Dies ist in Genf der Fall. Ein Skandal, der das Vertrauen in ein Mitglied der Kantonsregierung beeinträchtigte, hat diesen Kanton dazu veranlasst, im Jahr 2021 einen Verfassungsrahmen zu annehmen, der die Möglichkeit vorsieht, eines der sieben Mitglieder seiner Kollegialregierung ab Juni 2023 abzusetzen. 

Mindestens 40 Mitglieder der kantonalen Legislative müssen für die Amtsenthebung zustimmen. Wenn mehr als zwei Drittel des Plenums dafür sind, wird es dem obligatorischen Referendum unterstellt. Mit anderen Worten: Der Gesetzgeber überlässt dem Volk die endgültige Entscheidung an der UrneExterner Link.

Auch der Kanton Aargau entscheidet im Mai 2022 über die Einführung der Amtsenthebung eins Mitgliedes der kantonalen Behörde, verzichtet dabei aber auf direktdemokratische Instrumente in dem vorgeschlagenen MechanismusExterner Link.

Wäre es angesichts der Schwierigkeiten der im Schweizer Parlament vertretenen Parteien, sich auf die Zusammensetzung des Bundesrats zu einigen, nicht sinnvoll, dass die Stimmbürger die Exekutive direkt wählen und abwählen könnten?

Es gab Initiativen in dieser Richtung, die gescheitert sind. Theoretisch ist auch eine Volksinitiative möglich, die den Rücktritt eines weiterhin vom Bundesparlament gewählten Bundesrats verlangt. Ich glaube jedoch nicht, dass eine solche an den Urnen Unterstützung fände.

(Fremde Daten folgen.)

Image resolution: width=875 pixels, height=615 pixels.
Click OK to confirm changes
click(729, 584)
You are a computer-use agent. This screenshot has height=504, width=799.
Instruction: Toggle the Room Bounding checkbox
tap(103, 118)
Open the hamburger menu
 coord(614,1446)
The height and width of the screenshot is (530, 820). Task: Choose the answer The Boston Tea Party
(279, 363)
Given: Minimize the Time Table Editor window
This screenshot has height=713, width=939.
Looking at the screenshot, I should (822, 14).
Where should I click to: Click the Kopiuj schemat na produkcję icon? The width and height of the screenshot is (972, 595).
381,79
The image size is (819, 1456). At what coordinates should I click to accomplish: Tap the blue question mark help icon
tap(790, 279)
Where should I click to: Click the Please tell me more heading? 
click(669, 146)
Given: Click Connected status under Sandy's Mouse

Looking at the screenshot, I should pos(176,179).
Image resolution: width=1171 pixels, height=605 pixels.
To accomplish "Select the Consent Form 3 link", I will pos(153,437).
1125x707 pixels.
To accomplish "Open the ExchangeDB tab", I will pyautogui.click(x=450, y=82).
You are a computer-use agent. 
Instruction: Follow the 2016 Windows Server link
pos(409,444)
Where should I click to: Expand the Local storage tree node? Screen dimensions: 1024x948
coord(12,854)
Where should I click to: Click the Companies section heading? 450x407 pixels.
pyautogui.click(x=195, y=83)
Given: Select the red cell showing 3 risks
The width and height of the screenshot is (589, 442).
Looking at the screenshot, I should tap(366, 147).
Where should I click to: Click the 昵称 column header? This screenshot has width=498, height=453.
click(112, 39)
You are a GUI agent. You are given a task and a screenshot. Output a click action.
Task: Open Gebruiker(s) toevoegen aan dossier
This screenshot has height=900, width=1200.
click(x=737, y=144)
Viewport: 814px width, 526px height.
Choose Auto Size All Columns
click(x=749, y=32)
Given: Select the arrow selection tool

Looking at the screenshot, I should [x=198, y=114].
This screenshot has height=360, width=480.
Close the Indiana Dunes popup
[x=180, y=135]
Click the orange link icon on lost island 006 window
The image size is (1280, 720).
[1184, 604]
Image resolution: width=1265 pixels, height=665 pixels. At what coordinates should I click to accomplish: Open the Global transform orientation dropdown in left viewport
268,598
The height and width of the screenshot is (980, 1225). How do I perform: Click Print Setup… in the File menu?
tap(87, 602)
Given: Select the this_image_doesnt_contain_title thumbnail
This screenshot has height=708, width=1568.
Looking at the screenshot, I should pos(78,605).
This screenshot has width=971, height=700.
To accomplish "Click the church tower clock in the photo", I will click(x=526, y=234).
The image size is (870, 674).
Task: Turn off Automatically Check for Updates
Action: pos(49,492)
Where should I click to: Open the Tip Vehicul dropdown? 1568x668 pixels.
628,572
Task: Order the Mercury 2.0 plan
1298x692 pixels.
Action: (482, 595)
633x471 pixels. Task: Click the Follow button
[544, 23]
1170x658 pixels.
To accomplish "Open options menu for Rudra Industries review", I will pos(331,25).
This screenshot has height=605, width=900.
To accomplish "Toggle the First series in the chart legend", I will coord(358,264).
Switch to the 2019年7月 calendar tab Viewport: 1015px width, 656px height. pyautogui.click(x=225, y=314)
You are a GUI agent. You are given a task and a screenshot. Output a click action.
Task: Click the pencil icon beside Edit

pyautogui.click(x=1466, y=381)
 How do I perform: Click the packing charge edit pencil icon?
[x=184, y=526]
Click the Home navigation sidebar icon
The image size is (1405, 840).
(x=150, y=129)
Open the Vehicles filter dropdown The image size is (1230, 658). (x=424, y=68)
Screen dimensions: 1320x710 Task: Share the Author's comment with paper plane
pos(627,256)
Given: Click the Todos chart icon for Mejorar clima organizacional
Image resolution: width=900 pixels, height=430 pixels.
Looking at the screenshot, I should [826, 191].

Mit unserer Politik des Konsens zwecks Achtung der sprachlichen und kulturellen Vielfalt sowie den Bemühungen um Interessenausgleich zwischen ländlichen und städtischen Gebieten bin ich mir nicht sicher, ob die Wahl und Abwahl des Bundesrats zweckmässig wäre.

Ich glaube, dies könnte zu einer grösseren Polarisierung führen oder Gräben zwischen den Kulturen aufreissen, die heute nicht oder nicht mehr existieren. Persönlich bin ich dagegen und finde, dass diese Kompetenz dem Parlament zusteht.

Weshalb interessiert das Abwahlrecht in der Schweiz auch im Ausland?

Politolog:innen anderer Länder, z.B. in Peru, wo Hunderte gewählter Behörden wieder abgewählt wurden, haben uns angefragt, wie dieser Mechanismus in der Schweiz funktioniere. Daraus wurde die Buchpublikation «La dosis hace el veneno», zu Deutsch: «Die Dosis macht das Gift aus». Es ist ein Vergleich über die Situation in Lateinamerika, den USA und in der Schweiz.